Re: ARC Assembler: bundle_align_mode directive support

From: Eugeniy Paltsev
Date: Tue Jun 11 2019 - 14:52:08 EST

Hi Vineet,

On Mon, 2019-06-10 at 15:55 +0000, Vineet Gupta wrote:
> On 6/8/19 11:21 AM, Eugeniy Paltsev wrote:
> > Hi Cupertino,
> >
> > I tried to use ".bundle_align_mode" directive in ARC assembly, but I got following error:
> > ----------------->8--------------
> > Assembler messages:
> > Error: unknown pseudo-op: `.bundle_align_mode'
> > ----------------->8--------------
> >
> > Is it possible to implement it in ARC assembler?
> > There is some context about the reason we want to have it:
> >
> > I'm trying to add support of jump labels for ARC in linux kernel. Jump labels
> > provide an interface to generate static branches using self-modifying code.
> > This allows us to implement conditional branches where changing branch
> > direction is expensive but branch selection is basically 'free'.
> >
> > There is nuance in current implementation:
> > We need to patch code by rewriting 32-bit NOP by 32-bit BRANCH instruction (or vice versa).
> > It can be easily done with following code:
> > ----------------->8--------------
> > write_32_bit(new_instruction)
> > flush_l1_dcache_range_this_cpu
> > invalidate_l1_icache_range_all_cpu
> > ----------------->8--------------
> >
> > I$ update will be atomic in most of cases except the patched instruction share
> > two L1 cache lines (so first 16 bits of instruction are in the one cache line and
> > last 16 bit are in another cache line).
> > In such case we can execute half-updated instruction if we are patching live code (and we are unlucky enough :)
> While I understand your need for alignment, I don't see how you can possibly
> execute stray lines.
> dcache flush will be propagated by hardware (SCU) to all cores (as applicable) and
> the icache cache flush xcall is synchronous and will have to finish on all cores
> before we proceed to execute the cod eitself.

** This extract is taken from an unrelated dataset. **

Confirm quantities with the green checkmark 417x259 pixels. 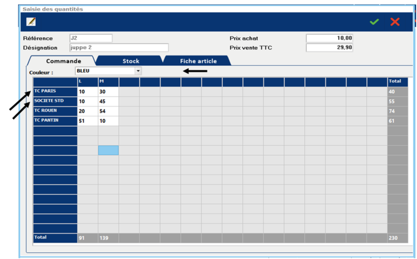(x=374, y=22)
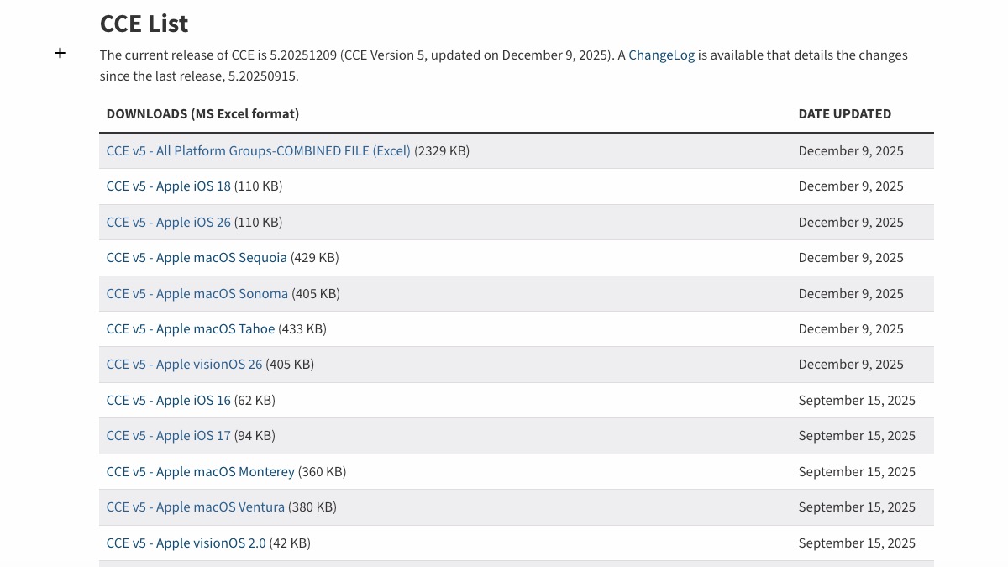Open the Apple visionOS 26 CCE link
Screen dimensions: 1008x567
coord(184,365)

It's easy as hell - we may execute some code on one CPU and patch it on another CPU at the same moment :)

And here is the example of the situation when we can get the issue:
- Let's imagine we have SMP system with CPU#0 and CPU#1.
- We have instruction which share two L1 cache lines:
~ ---------------------------------|--------------------------------- ~
~ |instruction-Z (32-bit instruction we patch)| ~
~ ---------------------------------|--------------------------------- ~
~ cache-line-X | cache-line-Y ~
~ ---------------------------------|--------------------------------- ~

CPU#0 is trying to switch our static branch, so it will patch the code (instruction-Z)
CPU#1 is executing this code with our static branch, so it execute the code (with instruction-Z) that will be patched.

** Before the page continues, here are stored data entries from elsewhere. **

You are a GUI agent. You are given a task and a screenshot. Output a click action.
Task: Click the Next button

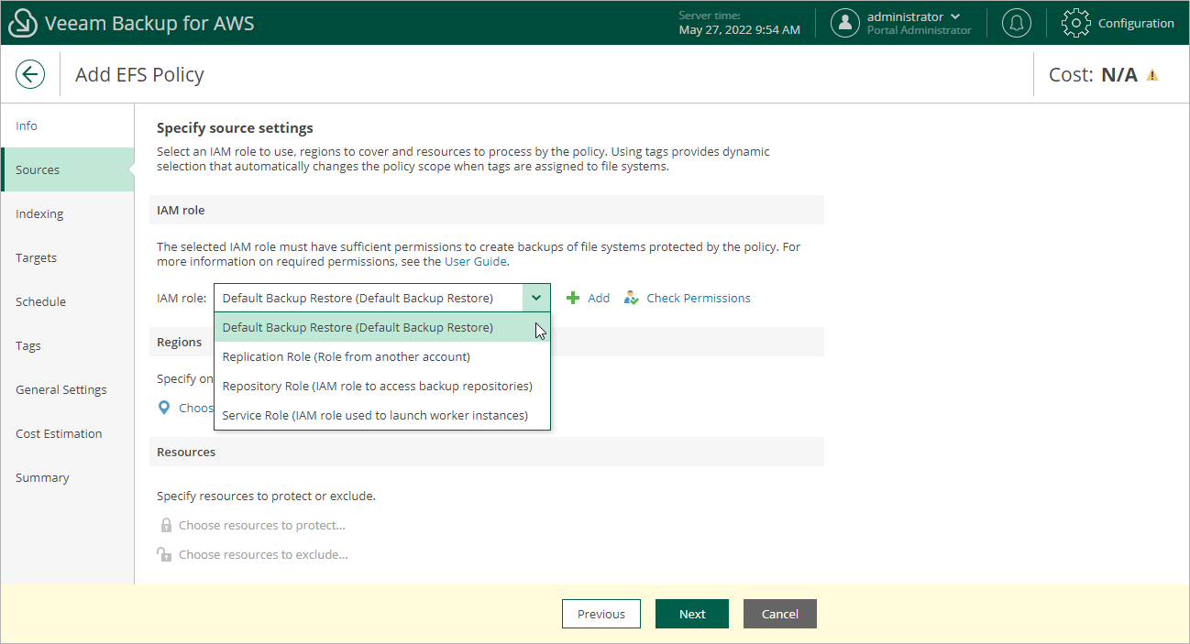tap(691, 614)
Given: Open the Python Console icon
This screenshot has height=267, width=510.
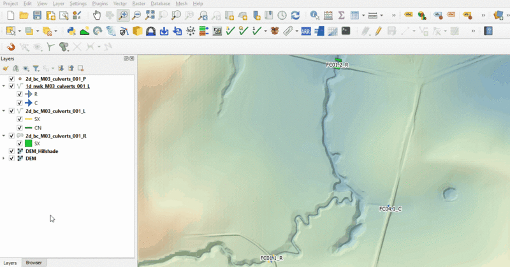Looking at the screenshot, I should point(71,31).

1) CPU#0: we generate new instruction (to replace 'instruction-Z')
and write it with 32-bit store (st). It is written to CPU#0 L1 data cache.
2) CPU#0: we call our function flush_icache_range.
It firstly will flush L1 data cache region on CPU#0.
In our example it will flush CPU#0 L1 'cache-line-X' and 'cache-line-Y' to L2 cache.
3) CPU#1: we are executing code which is in 'cache-line-X'.
'cache-line-Y' is __NOT__ in the L1 instruction cache of CPU#1.
We need to execute 'instruction-Z', but only half of the instruction is in L1 instruction cache.
CPU#1 fetch 'cache-line-Y' to L1 instruction cache.
4) Ooops: now we have corrupted 'instruction-Z' in L1 instruction cache of CPU#1:
First 16 bit of this instruction (which belongs to 'cache-line-X') are old (not patched).
Last 16 bit of this instruction (which belongs to 'cache-line-Y') are new (patched).

> > As of today I simply align by 4 byte instruction which can be patched with ".balign 4" directive:
> > ----------------->8--------------
> > static __always_inline bool arch_static_branch_jump(struct static_key *key,
> > bool branch)
> > {
> > asm_volatile_goto(".balign 4\n"
> > "1:\n"
> > "b %l[l_yes]\n" // <- instruction which can be patched
> > ".pushsection __jump_table, \"aw\"\n"
> > ".word 1b, %l[l_yes], %c0\n"
> > ".popsection\n"
> > : : "i" (&((char *)key)[branch]) : : l_yes);
> >
> > return false;
> > l_yes:
> > return true;
> > }
> > ----------------->8--------------
> >
> > In that case patched instruction is aligned with one 16-bit NOP if this is required.
> > However 'align by 4' directive is much stricter than it actually required.
> I don't quite understand. Can u write a couple of lines of pseudo assembly to show
> what the issue is.

All instructions on ARCv2 are aligned by 2 byte (even if the instruction is 4-byte long).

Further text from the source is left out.